TEXTE À LIRE:

---

Analyse. Ce que risque l'UE en cas d'invalidation de l'accord de pêche avec le Maroc

Eli Hadzhieva, fondatrice et directrice de l'ONG Dialogue for Europe, basée à Bruxelles.

Eli Hadzhieva, fondatrice et directrice de l'ONG Dialogue for Europe, basée à Bruxelles. . DR

Pour Eli Hadzhieva, fondatrice et directrice de l'ONG Dialogue for Europe, basée à Bruxelles, l'Union européenne "risque de tomber dans des eaux agitées en cas d’invalidation de l'accord de pêche UE-Maroc" par la Cour de justice de l'Union. Voici comment.

Le 21/02/2018 à 10h15

Voici, en intégralité, la contribution, publiée en anglais sur le portail spécialisé Newseurope, d'Eli Hadzhieva, fondatrice et directrice de l'ONG Dialogue for Europe, basée à Bruxelles: 

L'UE risque de tomber dans des eaux agitées en cas d’invalidation de l'accord de pêche UE-Maroc par la CJUE

"Sur la base d'évaluations positives, la Commission et le Maroc n'ont décelé aucune raison particulière pour arrêter leur coopération fructueuse dans le secteur de la pêche, qui existe depuis 30 ans, jusqu'à ce que l'avocat général de la Cour de justice de l'Union européenne (CJUE) Melchior Wathelet a étonnamment recommandé l'annulation de l'accord le 10 janvier dans ses conclusions préliminaires. L'affaire avait été référée à la CJUE en 2015 par la Haute Cour de Justice (Angleterre et Pays de Galles) après qu'un groupe de pression basé au Royaume-Uni avait contesté la validité de l'accord de pêche, arguant qu'il ne profitait pas aux populations locales du Sahara occidental.

---

OBJECTIF: Recopiez mot pour mot, dans l'article sur l'accord de pêche UE-Maroc, le passage qui va de "Analyse. Ce que" jusqu'à "l'Union. Voici comment.".

DONNÉES FOURNIES:
---

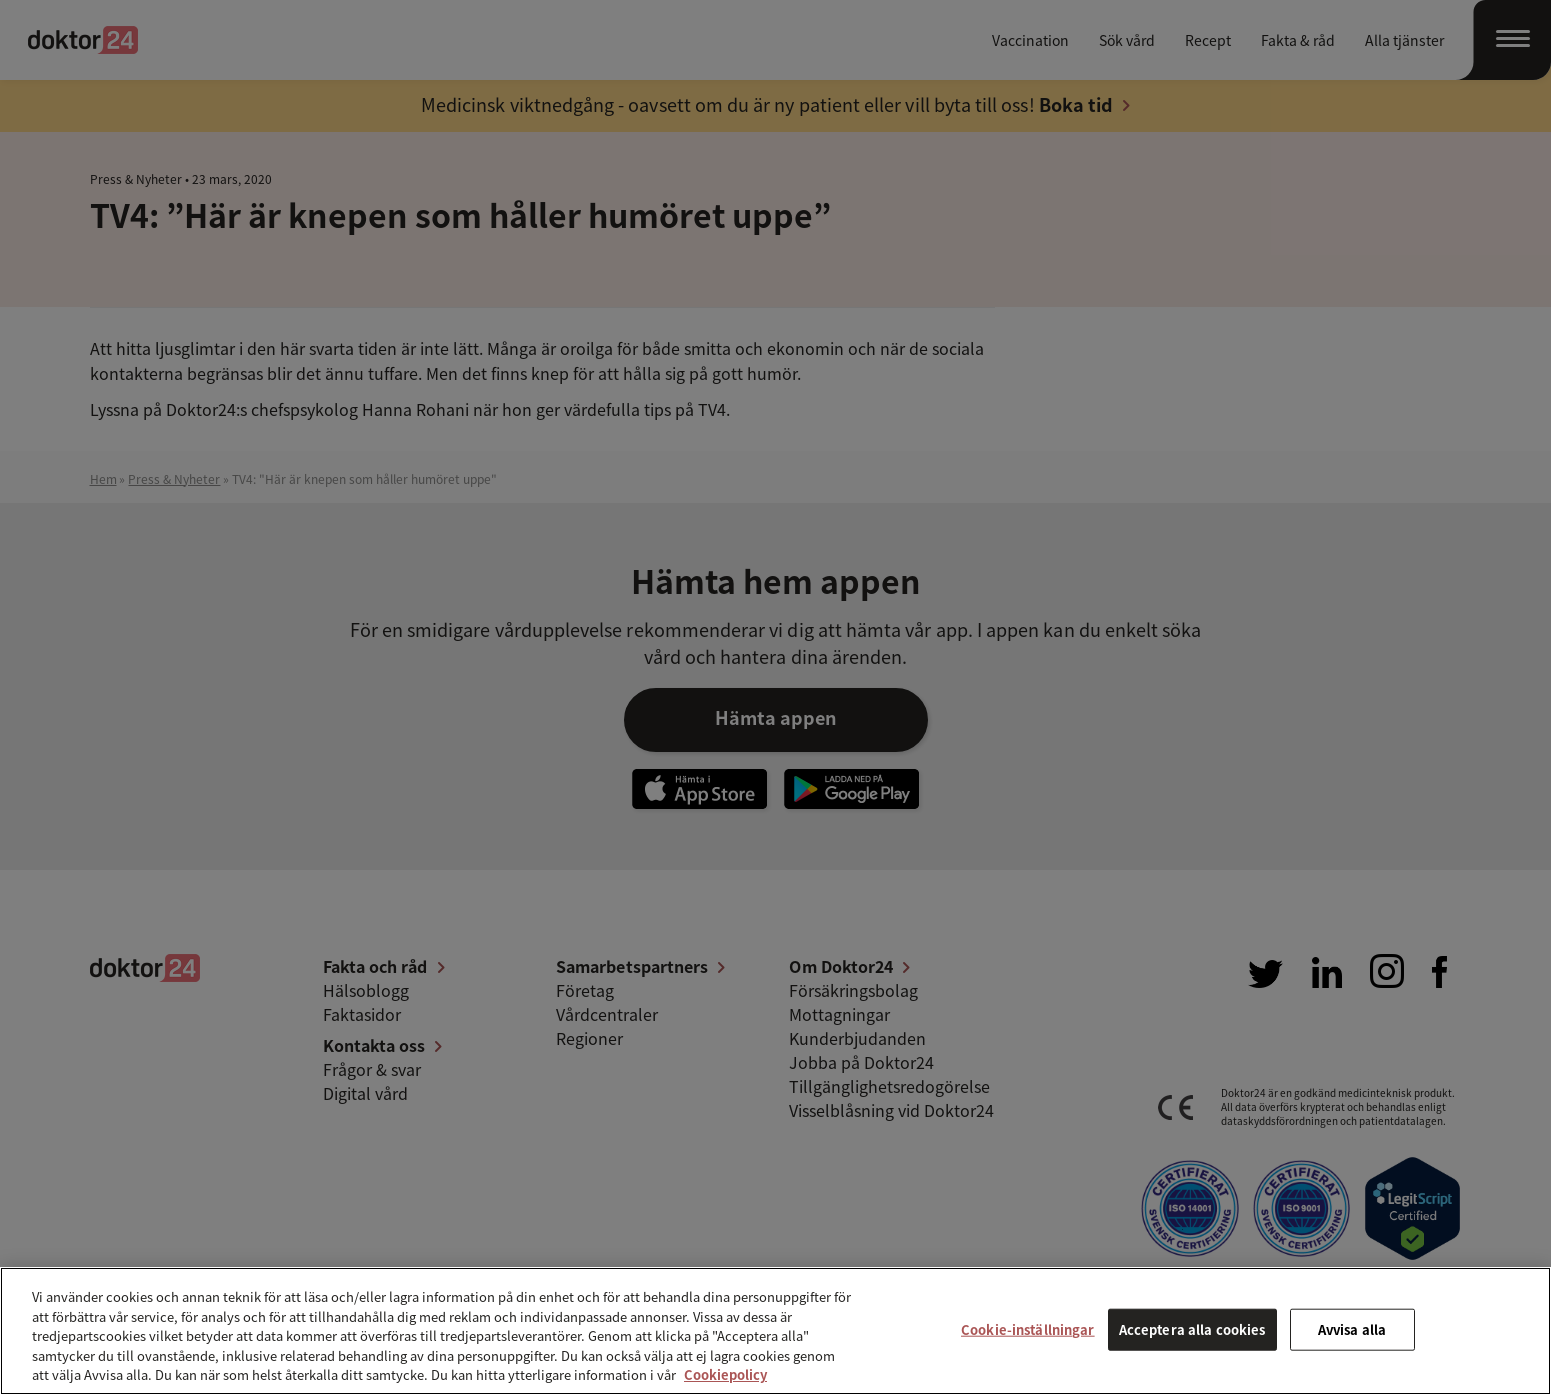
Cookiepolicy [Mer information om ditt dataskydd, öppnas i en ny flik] (725, 1374)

---

RÉPONSE ATTENDUE:
Analyse. Ce que risque l'UE en cas d'invalidation de l'accord de pêche avec le Maroc

Eli Hadzhieva, fondatrice et directrice de l'ONG Dialogue for Europe, basée à Bruxelles.

Eli Hadzhieva, fondatrice et directrice de l'ONG Dialogue for Europe, basée à Bruxelles. . DR

Pour Eli Hadzhieva, fondatrice et directrice de l'ONG Dialogue for Europe, basée à Bruxelles, l'Union européenne "risque de tomber dans des eaux agitées en cas d’invalidation de l'accord de pêche UE-Maroc" par la Cour de justice de l'Union. Voici comment.